The Netherlands - In yet another sign of the cross-currents buffeting the Netherlands' cannabis industry, a leading Dutch bank announced it was closing the accounts of people who owned coffee shops.
The move comes as Dutch social conservatives, including members of the governing coalition, are making increasingly loud noises about criminality in the supply of cannabis to the coffee shops. Postbank announced the move last Friday. Part of the Dutch financial services giant ING Group, the Postbank has some 7.5 million private account holders and provides current and savings accounts, loans, mortgages, insurance, investments and pensions, making it one of the largest providers of financial services in the country.
The Netherlands: Leading Dutch bank shuns cannabis coffee shop accounts.
Postbank has no branches, but some services are available at post offices, and otherwise operates completely through land mail and telephone and electronic banking. A bank spokesman said that facilitating the marijuana and hashish trade can no longer be considered responsible. In addition to closing existing accounts, the bank will now screen new customers to ensure they are not involved in the cannabis business.
The move by Postbank sparked an angry response from the coffee shop trade association, the Cannabis Retailers Union. The group condemned the bank for what it called a hypocritical and moralistic crusade. The retailers noted that the bank is not canceling loans or mortgages made to people in the trade because that could impact its bottom line.
Marijuana substitution drug Spice contains a synthetic cannabinoid
The new drug spice, which is advertised in the internet as a herbal mixture for fumigation, but is usually smoked and has effects similar to cannabis contains the synthetic cannabinoid JWH-018 according to an analysis by a Frankfurt laboratory (THC Pharm). Shortly after the detection of the active principle spice was prohibited in Austria. (Source: Frankfurter Rundschau, THC Pharm)
Germany: Medical cannabis will be distributed in Germany by Fagron Germany, a unit of Belgian medical wholesaler Arseus
Arseus said in a statement. Fagron Germany has an exclusive license for the import and distribution of medical cannabis in Germany. The statement says that Fagron Nederland has been active in the Netherlands's medical cannabis market since 2003.
Fagron Netherlands is responsible for the distribution of cannabis to Dutch pharmacies. Use of the plant as a medicine is not legal in Germany. However, the Federal Institute for Pharmaceuticals and Medical Products has permitted four people to acquire cannabis from pharmacies. The exceptions were based on the advice of several doctors and only after it had been established that no other treatment would help.

What you need to do -
1. Answer these questions about the cannabis news roundup above.
(a) How many private account holders does Postbank have?
(b) Which synthetic cannabinoid did the Frankfurt laboratory find in Spice?
(c) Since what year has Fagron Nederland been active in the Dutch medical cannabis market?
2. Write the text that follows the cannabis news roundup above, starting after its final sentence.

[Stored data entries]

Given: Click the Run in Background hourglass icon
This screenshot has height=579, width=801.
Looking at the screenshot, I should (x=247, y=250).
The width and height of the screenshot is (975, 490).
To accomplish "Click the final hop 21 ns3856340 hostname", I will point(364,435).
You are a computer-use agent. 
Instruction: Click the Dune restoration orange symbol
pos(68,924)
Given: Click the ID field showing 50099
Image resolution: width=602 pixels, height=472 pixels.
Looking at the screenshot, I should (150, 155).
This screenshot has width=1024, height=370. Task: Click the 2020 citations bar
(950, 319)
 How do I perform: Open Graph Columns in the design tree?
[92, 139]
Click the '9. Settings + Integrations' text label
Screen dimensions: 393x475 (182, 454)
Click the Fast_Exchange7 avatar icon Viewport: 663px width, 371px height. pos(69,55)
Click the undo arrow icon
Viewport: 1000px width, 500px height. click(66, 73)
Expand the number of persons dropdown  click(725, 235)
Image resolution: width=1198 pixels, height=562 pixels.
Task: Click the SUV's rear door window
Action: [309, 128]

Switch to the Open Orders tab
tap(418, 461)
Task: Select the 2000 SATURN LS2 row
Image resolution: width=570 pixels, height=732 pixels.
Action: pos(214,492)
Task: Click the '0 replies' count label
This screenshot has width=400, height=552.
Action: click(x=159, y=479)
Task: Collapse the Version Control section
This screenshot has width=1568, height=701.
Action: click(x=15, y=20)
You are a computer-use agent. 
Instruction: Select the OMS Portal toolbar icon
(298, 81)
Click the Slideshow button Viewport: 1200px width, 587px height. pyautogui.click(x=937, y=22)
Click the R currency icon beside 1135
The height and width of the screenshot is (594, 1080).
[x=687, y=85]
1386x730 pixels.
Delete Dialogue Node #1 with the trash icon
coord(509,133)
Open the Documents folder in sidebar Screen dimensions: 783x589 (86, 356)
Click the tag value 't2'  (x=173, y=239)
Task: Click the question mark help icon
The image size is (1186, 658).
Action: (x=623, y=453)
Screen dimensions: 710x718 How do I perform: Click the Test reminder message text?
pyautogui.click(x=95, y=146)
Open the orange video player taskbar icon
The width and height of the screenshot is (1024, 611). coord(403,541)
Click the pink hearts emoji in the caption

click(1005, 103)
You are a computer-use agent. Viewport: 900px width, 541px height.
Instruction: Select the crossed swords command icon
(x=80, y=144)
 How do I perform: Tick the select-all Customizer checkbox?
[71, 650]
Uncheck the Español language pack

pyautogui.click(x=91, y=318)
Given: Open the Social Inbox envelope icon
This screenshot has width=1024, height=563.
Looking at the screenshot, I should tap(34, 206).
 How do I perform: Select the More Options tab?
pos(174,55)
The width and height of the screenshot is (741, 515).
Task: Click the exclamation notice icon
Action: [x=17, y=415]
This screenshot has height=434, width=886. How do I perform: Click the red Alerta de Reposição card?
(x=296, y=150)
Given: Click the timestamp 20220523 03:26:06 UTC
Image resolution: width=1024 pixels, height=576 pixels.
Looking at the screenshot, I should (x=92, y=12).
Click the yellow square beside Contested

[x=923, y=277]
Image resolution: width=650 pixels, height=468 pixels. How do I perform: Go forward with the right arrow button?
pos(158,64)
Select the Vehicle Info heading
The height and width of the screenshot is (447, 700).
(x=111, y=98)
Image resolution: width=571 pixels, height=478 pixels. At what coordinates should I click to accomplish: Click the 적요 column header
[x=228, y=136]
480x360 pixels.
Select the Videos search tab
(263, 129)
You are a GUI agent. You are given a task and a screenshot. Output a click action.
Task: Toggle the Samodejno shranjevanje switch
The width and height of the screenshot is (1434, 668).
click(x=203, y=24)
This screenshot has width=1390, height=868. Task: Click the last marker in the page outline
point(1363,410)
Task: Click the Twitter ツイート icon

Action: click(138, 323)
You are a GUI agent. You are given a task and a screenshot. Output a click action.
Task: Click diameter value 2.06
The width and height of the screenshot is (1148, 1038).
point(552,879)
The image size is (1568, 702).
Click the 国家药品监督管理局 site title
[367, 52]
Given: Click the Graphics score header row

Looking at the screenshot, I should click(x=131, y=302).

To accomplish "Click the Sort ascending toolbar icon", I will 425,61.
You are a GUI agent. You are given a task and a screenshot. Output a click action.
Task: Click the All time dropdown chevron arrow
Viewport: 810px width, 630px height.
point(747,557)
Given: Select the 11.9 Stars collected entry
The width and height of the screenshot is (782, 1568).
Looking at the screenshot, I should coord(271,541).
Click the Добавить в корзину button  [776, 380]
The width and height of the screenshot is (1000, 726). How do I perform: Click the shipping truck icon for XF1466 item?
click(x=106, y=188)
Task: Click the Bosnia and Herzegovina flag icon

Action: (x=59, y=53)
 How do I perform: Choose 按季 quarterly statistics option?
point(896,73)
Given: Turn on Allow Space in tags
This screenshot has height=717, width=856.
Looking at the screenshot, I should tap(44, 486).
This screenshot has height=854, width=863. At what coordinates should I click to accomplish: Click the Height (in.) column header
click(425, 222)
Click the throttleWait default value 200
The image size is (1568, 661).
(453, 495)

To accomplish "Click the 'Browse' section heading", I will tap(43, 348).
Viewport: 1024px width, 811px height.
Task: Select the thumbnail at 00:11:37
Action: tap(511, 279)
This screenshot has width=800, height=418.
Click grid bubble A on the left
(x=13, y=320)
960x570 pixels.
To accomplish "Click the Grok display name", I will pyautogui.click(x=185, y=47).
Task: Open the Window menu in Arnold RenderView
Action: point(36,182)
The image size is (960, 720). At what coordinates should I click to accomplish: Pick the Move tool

Answer list -
1.
(a) Some 7.5 million.
(b) JWH-018.
(c) 2003.

2.
Science: Attacking Alzheimer's with Red Wine and Marijuana.
Two new studies point to a wonderful way to ward off Alzheimer's disease and other forms of age-related memory loss. The studies suggest that substances usually associated with dulling the mind - marijuana and red wine - may help ward off Alzheimer's disease and other forms of age-related memory loss.
Their addition comes as another study dethrones folk remedy ginkgo biloba as proof against the disease. At a November meeting of the Society of Neuroscience in Washington, D.C., researchers from Ohio State University reported that THC, the main psychoactive substance in the cannabis plant, may reduce inflammation in the brain and even stimulate the formation of new brain cells.
USA/California: The Harborside Health Center, a city-licensed medical cannabis dispensary, announced that it has begun laboratory analysis of its cannabis products.
All medicinal cannabis products accepted for distribution to HHC will be tested for safety and potency.
USA/New Jersey: Governor Jon S. Corzine said that he supports and would sign a bill allowing medicinal cannabis use.
The state Senate Health Committee approved a medical cannabis bill by a 6-1 vote on 15 December. The bill now goes to the whole senate.
Science: Multiple sclerosis
A Spanish group of scientists investigated the effects of a synthetic cannabinoid (WIN55,212-2) on an animal model of multiple sclerosis.
They found that the cannabinoid significantly inhibited brain adhesion molecules. These molecules regulate the migration of white blood cells across the blood-brain barrier in multiple sclerosis. This may explain the anti-inflammatory effect of THC in multiple sclerosis.